Integrate a Large Language Model (LLM) AI with a Knowledge Graph

Connect a Large Language Model AI service with a knowledge graph so that the information source is scoped and accurate. This provides a reliable information repository for using the LLM in a specific business area.
What can you do with an LLM and a knowledge graph?

LLMs can be used to get information into your knowledge graph, and to get intelligence out of your knowledge graph. Some examples are:-

  1. Ask questions about the information in your knowledge graph using natural language queries, both vocal and written.
  2. Generate natural language reports using information in your knowledge graph.
  3. Generate visual reports using information in your knowledge graph.
  4. Create structured data to feed into your knowledge graph from unstructured sources; websites, videos, books, archives etc.
  5. Fill in missing information in your knowledge graph; e.g. summaries, data.
What are the main problems when integrating LLMs with knowledge graphs?
  1. Hallucinations: The LLM creates fictitious data/information that looks convincing, but is in fact nonsense.

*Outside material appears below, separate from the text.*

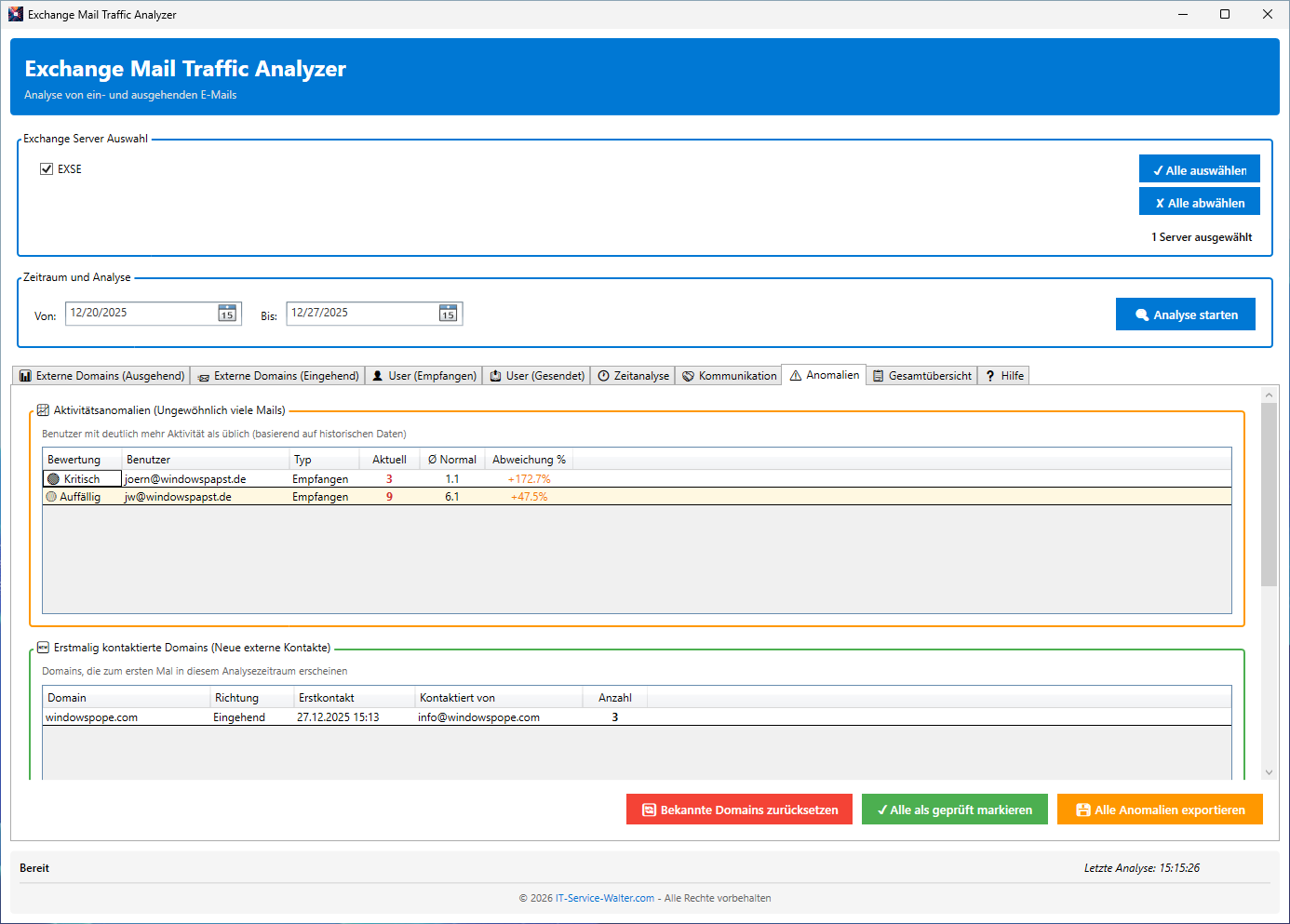Open the Von date calendar picker

[x=227, y=314]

This includes e.g. wikidata IDs and IAB IDs for datasets that it might claim to know.
  2. Control: Getting the LLMs to "stay on the rails" and do what you ask - e.g. sticking to constraints that you feed into the process.
  3. Repeatability: Getting reliable and consistent results back is currently an issue.

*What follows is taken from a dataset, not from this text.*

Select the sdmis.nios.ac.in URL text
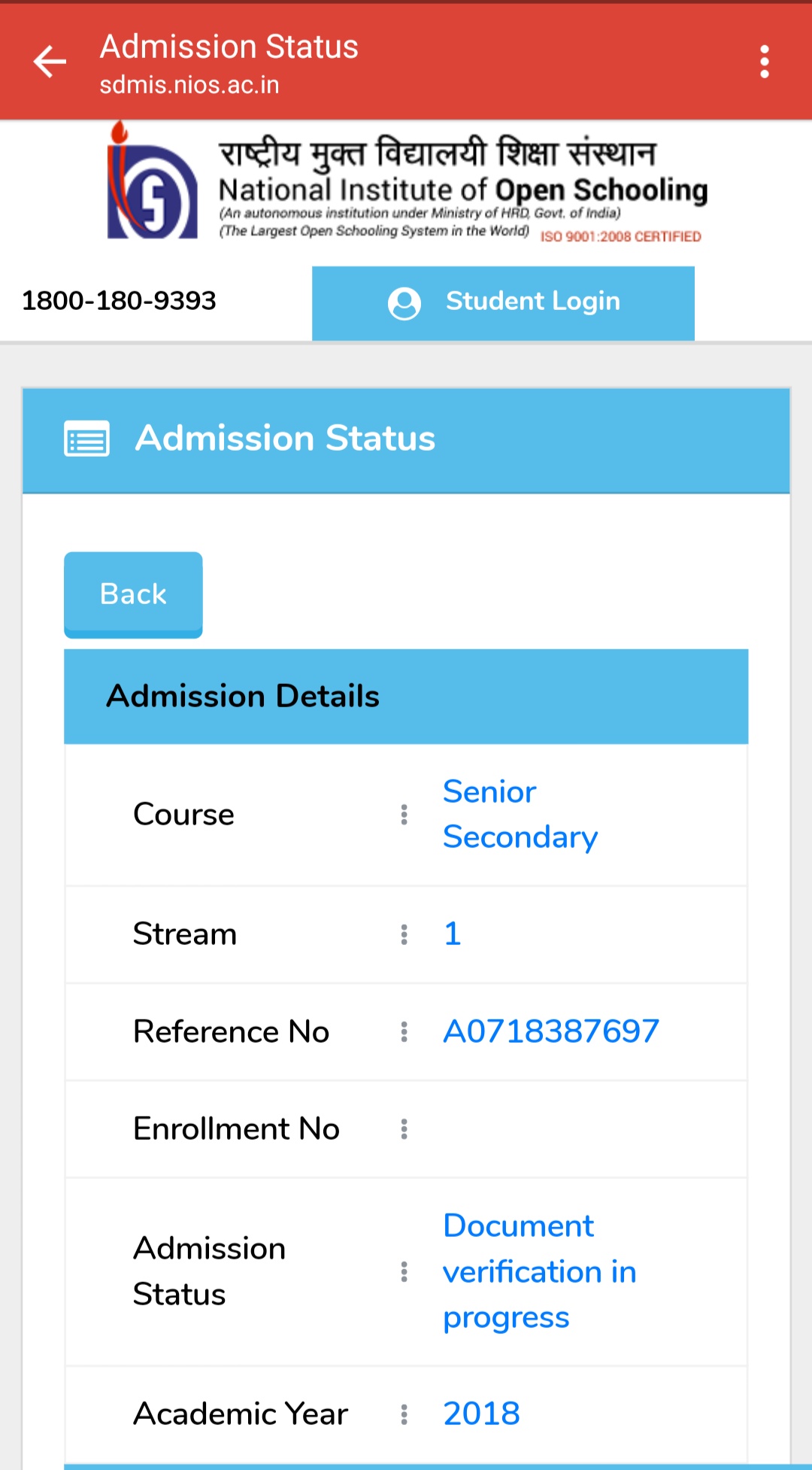 coord(189,85)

These FAQ answers are based on tests in summer 2023 on chatGPT and Bard. They should all improve during 2023-2024. We are keeping track of feature areas.

What are the benefits of using LLMs with Knowledge Graphs?
  1. An LLM can be used as a natural language interface onto your knowledge graph.
  2. A knowledge graph provides an information source with context and meaning to an LLM service.
  3. A knowledge graph can scope the information used by the LLM to your business area, so that you are not plagued with hallucinations from elsewhere in an LLMs training corpus.
  4. Some LLMs understand RDF models, SPARQL and Cypher graph querying languages, so they can make full use of your graph structure.